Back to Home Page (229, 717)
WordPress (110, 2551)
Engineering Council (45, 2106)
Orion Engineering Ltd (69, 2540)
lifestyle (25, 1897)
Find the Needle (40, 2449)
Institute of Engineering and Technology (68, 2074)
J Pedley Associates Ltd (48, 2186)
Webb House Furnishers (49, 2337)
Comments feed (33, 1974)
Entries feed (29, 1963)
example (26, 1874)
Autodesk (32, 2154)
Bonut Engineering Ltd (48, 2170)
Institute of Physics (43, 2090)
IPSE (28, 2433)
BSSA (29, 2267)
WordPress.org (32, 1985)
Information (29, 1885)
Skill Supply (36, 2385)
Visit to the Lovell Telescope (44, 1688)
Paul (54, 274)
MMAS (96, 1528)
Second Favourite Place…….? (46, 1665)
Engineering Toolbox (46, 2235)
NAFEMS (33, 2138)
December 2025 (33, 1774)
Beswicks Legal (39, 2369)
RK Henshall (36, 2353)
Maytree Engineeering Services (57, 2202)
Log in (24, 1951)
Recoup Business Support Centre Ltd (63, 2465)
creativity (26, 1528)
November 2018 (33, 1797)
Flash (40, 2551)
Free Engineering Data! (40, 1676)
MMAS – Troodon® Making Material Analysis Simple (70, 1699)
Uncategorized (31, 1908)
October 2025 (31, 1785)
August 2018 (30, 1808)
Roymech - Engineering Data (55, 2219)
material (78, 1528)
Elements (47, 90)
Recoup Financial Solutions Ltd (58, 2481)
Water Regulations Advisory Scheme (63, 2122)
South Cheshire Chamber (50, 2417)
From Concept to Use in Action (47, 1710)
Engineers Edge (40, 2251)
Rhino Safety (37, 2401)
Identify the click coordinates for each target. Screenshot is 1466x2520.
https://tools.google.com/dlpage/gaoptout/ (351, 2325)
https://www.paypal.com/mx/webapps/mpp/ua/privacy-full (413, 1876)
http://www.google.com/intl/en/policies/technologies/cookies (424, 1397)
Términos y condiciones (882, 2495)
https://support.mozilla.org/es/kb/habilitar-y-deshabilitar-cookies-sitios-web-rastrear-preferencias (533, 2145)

» Assigned task:
Please print all the data again exactly as given.

» Task result:
Back to Home Page (229, 717)
WordPress (110, 2551)
Engineering Council (45, 2106)
Orion Engineering Ltd (69, 2540)
lifestyle (25, 1897)
Find the Needle (40, 2449)
Institute of Engineering and Technology (68, 2074)
J Pedley Associates Ltd (48, 2186)
Webb House Furnishers (49, 2337)
Comments feed (33, 1974)
Entries feed (29, 1963)
example (26, 1874)
Autodesk (32, 2154)
Bonut Engineering Ltd (48, 2170)
Institute of Physics (43, 2090)
IPSE (28, 2433)
BSSA (29, 2267)
WordPress.org (32, 1985)
Information (29, 1885)
Skill Supply (36, 2385)
Visit to the Lovell Telescope (44, 1688)
Paul (54, 274)
MMAS (96, 1528)
Second Favourite Place…….? (46, 1665)
Engineering Toolbox (46, 2235)
NAFEMS (33, 2138)
December 2025 (33, 1774)
Beswicks Legal (39, 2369)
RK Henshall (36, 2353)
Maytree Engineeering Services (57, 2202)
Log in (24, 1951)
Recoup Business Support Centre Ltd (63, 2465)
creativity (26, 1528)
November 2018 (33, 1797)
Flash (40, 2551)
Free Engineering Data! (40, 1676)
MMAS – Troodon® Making Material Analysis Simple (70, 1699)
Uncategorized (31, 1908)
October 2025 (31, 1785)
August 2018 (30, 1808)
Roymech - Engineering Data (55, 2219)
material (78, 1528)
Elements (47, 90)
Recoup Financial Solutions Ltd (58, 2481)
Water Regulations Advisory Scheme (63, 2122)
South Cheshire Chamber (50, 2417)
From Concept to Use in Action (47, 1710)
Engineers Edge (40, 2251)
Rhino Safety (37, 2401)
Identify the click coordinates for each target. Screenshot is 1466x2520.
https://tools.google.com/dlpage/gaoptout/ (351, 2325)
https://www.paypal.com/mx/webapps/mpp/ua/privacy-full (413, 1876)
http://www.google.com/intl/en/policies/technologies/cookies (424, 1397)
Términos y condiciones (882, 2495)
https://support.mozilla.org/es/kb/habilitar-y-deshabilitar-cookies-sitios-web-rastrear-preferencias (533, 2145)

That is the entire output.